A Demonstração de Paciência sob Pressão (26.17-25)
Reabrindo outros poços (18) de Abraão em área diferente, Isaque tentou preparar novos campos para plantação. Em vez de aprenderem os novos e importantes métodos de agricultura com Isaque, os filisteus tolamente continuaram entulhando os poços e expul­sando o patriarca para outro lugar. Eseque (20) significa “disputa, rixa”; Sitna (21) é “inimizade, hostilidade”; Reobote (22) quer dizer “lugar, espaço, alargamento”. Em vez de brigar, Isaque se mudava, cavava outros poços, os quais eram repetidamente entulhados na sua presença, e depois se retirou definitivamente da região, acabando por se estabele­cer em Berseba (23).
Em 26.17-22, achamos “Lugar — Reobote” (ver o v. 22). 1) Lugar para homens que buscam paz para viver em paz, 21,22; 2) Os recursos de Deus são suficientes para todos terem bastante, 22; 3) A paciência é recompensada com paz e prosperidade, 22 (G. B. Williamson).
Pela segunda vez, Deus apareceu a Isaque e reafirmou as promessas do concerto reveladas primeiramente a Abraão (24) e concernentes a uma posteridade abundante. O Senhor se empenhou em acalmar seus temores e lhe garantir da permanente pre­sença divina. Isaque respondeu com grata adoração num altar (25) recentemente construído.
Nos versículos 24 e 25, identificamos o tema “Alguns Elementos da Felicidade Hu­mana”. Do lado humano: 1) Adoração: Edificou ali um altar, 25; 2) Vida familiar: Ar­mou ali a sua tenda, 25; e 3) Segurança Financeira: Os servos de Isaque cavaram ali um poço, 25. Estes elementos foram combinados com o lado divino: 4) A orientação de Deus: Não desças. Habita na terra, 2; 5) Sua presença: Eu sou contigo, 24; e 6) Sua bênção: Abençoar-te-ei, 24 (ver tb. 26.12,29).

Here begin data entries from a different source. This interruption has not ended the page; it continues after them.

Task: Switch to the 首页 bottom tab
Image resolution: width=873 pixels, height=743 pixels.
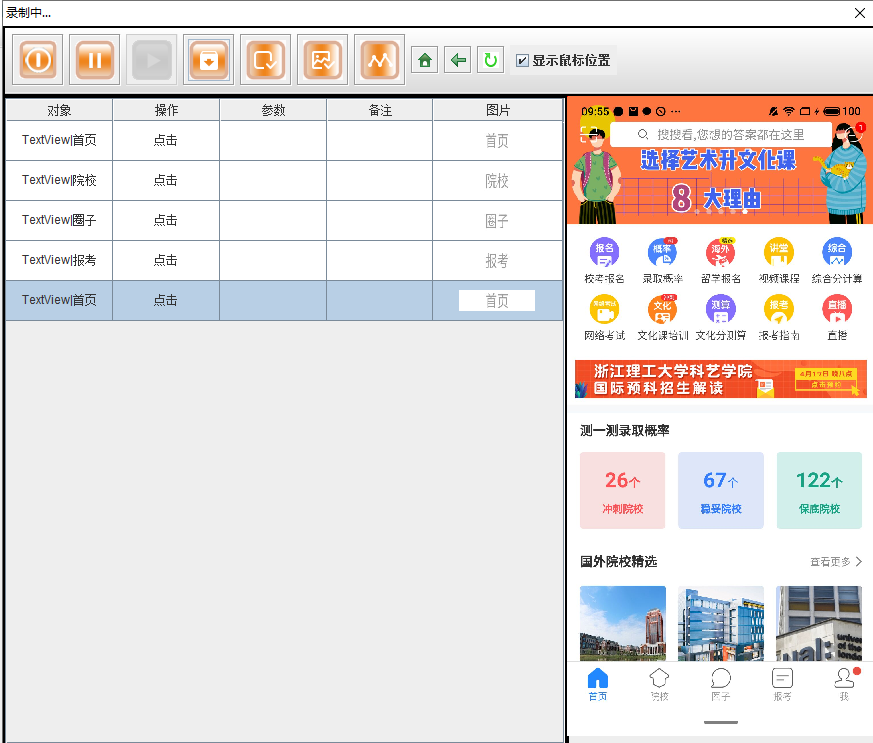Action: tap(597, 685)
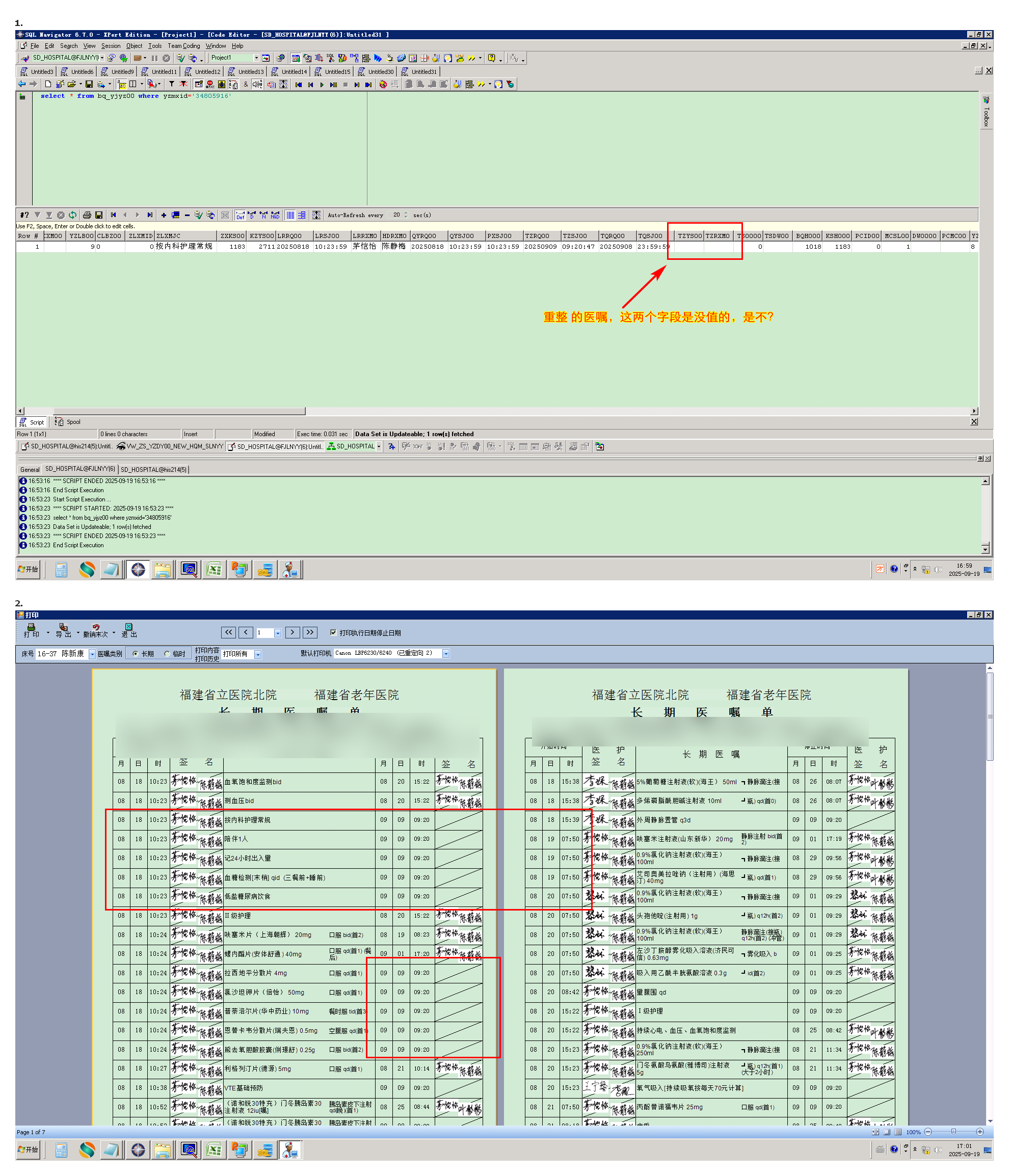Open the Project1 combo box
The width and height of the screenshot is (1009, 1176).
(x=256, y=58)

A Paciência gera Paz (26.26-33)
Agora Abimeleque (26), com o amigo Ausate e Ficol (provavelmente título mili­tar), visitaram Isaque (27) em Berseba. Isaque estava desconfiado e os acusou de odiá-lo. O patriarca ficou surpreso quando os visitantes testificaram que estavam impressio­nados com a paciência de Isaque e lhe disseram que tinham se convencido de que o SENHOR estava com ele (28). Pediram que queixas antigas fossem postas de lado e que somente os aspectos bons de suas relações fossem reconhecidos. O pedido era um tanto quanto a regra de ouro modificada: “Trata-nos com base nas coisas boas [29] que te fize­mos”. Queriam fazer um pacto para governar as relações futuras entre as partes.
Isaque respondeu sem hesitação dando um banquete (30). Na manhã seguinte, concluíram o pacto de amizade fazendo promessas solenes uns aos outros na forma de juramentos. Este é exemplo dramático de que, se duas partes de um conflito mutuamen­te perdoam e esquecem, a paz (31) pode ser uma realidade.
O clímax foi a descoberta feliz de água em um poço (32) recentemente cavado, fato que deu ensejo para Isaque ratificar o nome que Abraão dera ao lugar: Berseba (33; ver 21.30,31). A primeira parte do nome (ber) significa “poço”. A última parte (seba) quer dizer “sete” ou “juramento”.

ISAQUE E SUA FAMÍLIA (26.34-28.9)
Quando lemos os capítulos 26 e 27, surge extraordinário contraste. Apesar de tratar desajeitadamente a situação por causa do medo da moral dos seus novos vizinhos, Isaque imediatamente admitiu seu medo e mentira. Basicamente ele era homem de paz e fazia tudo o que podia para evitar problemas. Foi pronto em fazer um pacto para resolver velhas adversidades. Por outro lado, não foi tão bem-sucedido com a família. A astúcia pouco ética dos familiares o colocou em situação muito embaraçosa. Os desejos indulgen­tes e a insensibilidade com que Isaque tratou as promessas de Deus feitas à sua esposa geraram disputas e divergências e não paz.

As Más Escolhas de Esaú (26.34-35)
A falta de julgamento de valor de Esaú quando vendeu seu direito de primogenitura a Jacó (25.29-34) foi igualada por seu desinteresse pelo desejo dos pais com respeito às esposas que tomou. Seguiu exclusivamente a chamada dos seus apetites físicos quando escolheu duas moças pagãs como companheiras. Ignorou o costume de ser guiado pelo julgamento dos pais, e desconsiderou o fato de que os padrões morais da cultura de onde estas moças vinham eram demasiadamente mais baixos que os dos seus antepassados. Amargura de espírito (35) é a expressão usada para descrever a profunda ferida de Isaque e Rebeca.